Some of the country's biggest marketers say they'll thrive by calling people who enjoy hearing the pitches. AT&T, which places hundreds of millions of telemarketing calls each year, intends to keep calling its 40-million customers and others "who want to hear from us," says Bob Nersesian, a spokesman. The company will also use other marketing methods, such as direct mail and bill inserts.

Still, the telemarketing industry, which employs about 6.5-million people nationwide, predicts it will lose as many as 2-million jobs, and many of those left unemployed _ often in rural communities _ may not get back into the job market right away. "These guys are hard to absorb," says Tim Searcy, executive director of the American Teleservices Association, a trade group.

Individual call centers are bracing for the worst. Stuart Discount, president of Tele-Response Center Inc. in Philadelphia, says he's likely to cut as many as 30 of his 400 employees when the federal program takes effect. Discount's firm does contract work for nonprofit companies, which are exempt from the "do not call" list, and banks and mortgage companies, which are not. He says that he had to fire 100 employees in January after state "do not call" lists reduced the number of people he could call for his commercial clients.
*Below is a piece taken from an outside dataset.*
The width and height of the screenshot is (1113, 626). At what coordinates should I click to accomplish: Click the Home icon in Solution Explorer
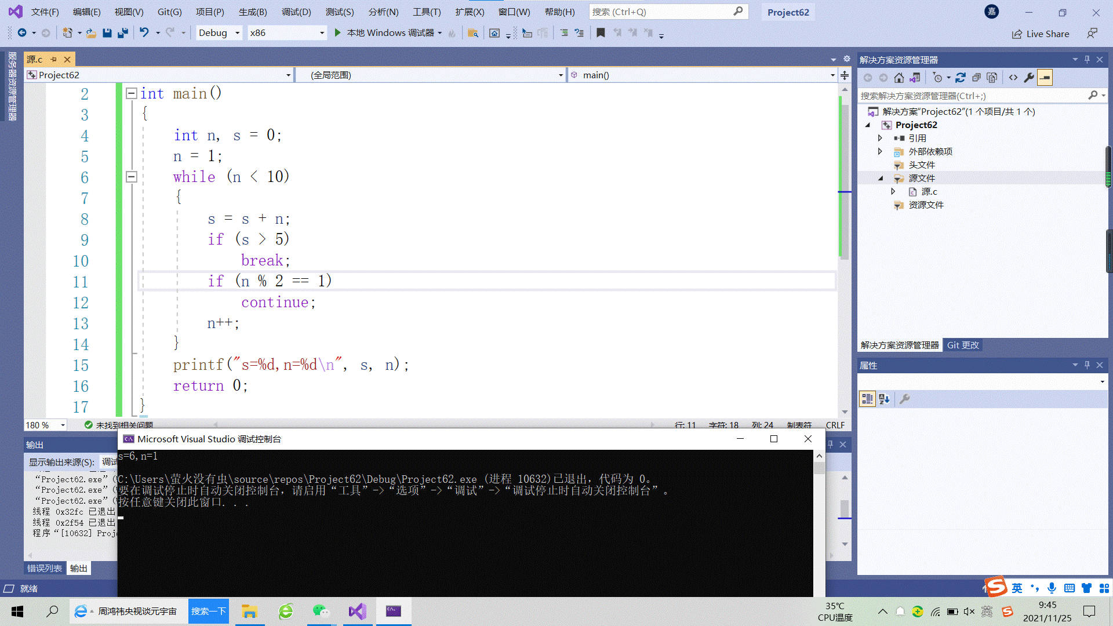click(x=899, y=78)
The list is also causing consternation at many companies that use in-house telemarketers to peddle their own services. Personal Legal Plans Inc., a Charlotte, N.C., legal concern that uses a staff of 150 telemarketers to cold-call potential buyers of its estate-planning services, has already had a staff meeting to discuss the likely impact of the new federal list. "The people in my call center are all at risk of losing their jobs, and it's a question if my firm will even survive," says Dennis McGarry, the company's president and owner.

Not everyone will stop putting out calls. In addition to the nonprofits, politicians and survey-taking organizations will still be able to call those on the list. And companies that have an existing business relationship with a consumer can continue to call them for 18 months after the program takes effect.

National and global marketers who switch to e-mail may only be buying themselves a bit more time. A tide of mounting consumer anger raises the odds that Washington will soon come after spam as well. Last year, the average consumer received 2,278 spam e-mails, according to Jupiter Research, a unit of Jupitermedia Corp.

In mid-June, the Senate Commerce Committee unanimously approved a bill barring the use of fake or deceptive return e-mail addresses, subject lines, or e-mail headers. Under the bill, each e-mail message would also have to offer a way for consumers to opt out of receiving further messages. If passed, spammers who violate the law would face up to a year in prison.

Some feel the phone still represents a viable way to tap new customers. Marketers may circumvent the ban, for example, by using in-bound call centers, which will push other services to consumers who call in. So if a credit-card customer uses the phone to check a current balance, a savvy marketer might seize upon the opportunity to sell other goods and services. Executives suggest that companies will also begin to use more toll-free numbers advertised on TV and in print media to get people to call in, then use the contact to pitch other products.

Meanwhile, at least one telemarketer says demand has already begun to pick up for in-bound call center work. "Now you just don't want an order taker," says Harward of ComTec Teleservices. "You want to hire someone that can sell when customers call."